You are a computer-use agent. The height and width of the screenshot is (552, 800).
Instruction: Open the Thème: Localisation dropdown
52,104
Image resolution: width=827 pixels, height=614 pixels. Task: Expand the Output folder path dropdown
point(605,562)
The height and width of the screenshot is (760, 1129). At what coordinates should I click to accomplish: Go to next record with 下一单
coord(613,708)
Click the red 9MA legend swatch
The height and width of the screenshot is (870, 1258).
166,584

* * *

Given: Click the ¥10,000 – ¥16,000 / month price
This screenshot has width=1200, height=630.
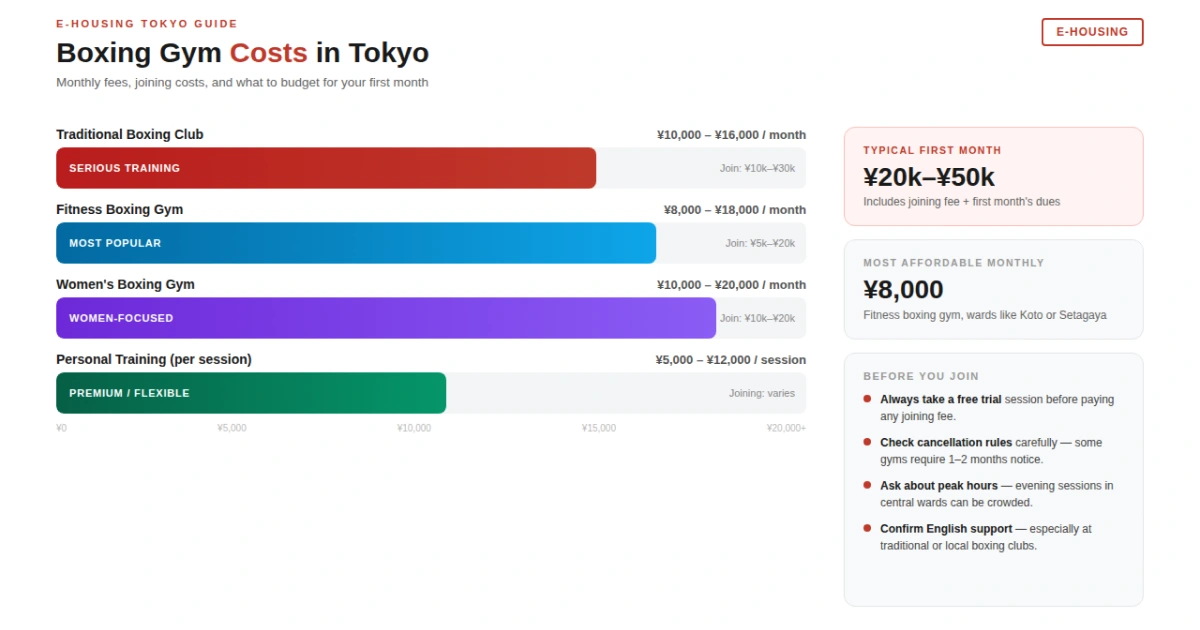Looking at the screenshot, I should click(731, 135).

---

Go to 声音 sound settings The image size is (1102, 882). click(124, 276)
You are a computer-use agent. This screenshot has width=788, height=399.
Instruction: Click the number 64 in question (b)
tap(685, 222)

Work to be completed
Only lines holding the word "computer" are wanted here; copy each from the listing.

Response to this task
You are a computer-use agent. The height and width of the screenshot is (552, 800).
You are a computer-use agent. This screenshot has width=788, height=399.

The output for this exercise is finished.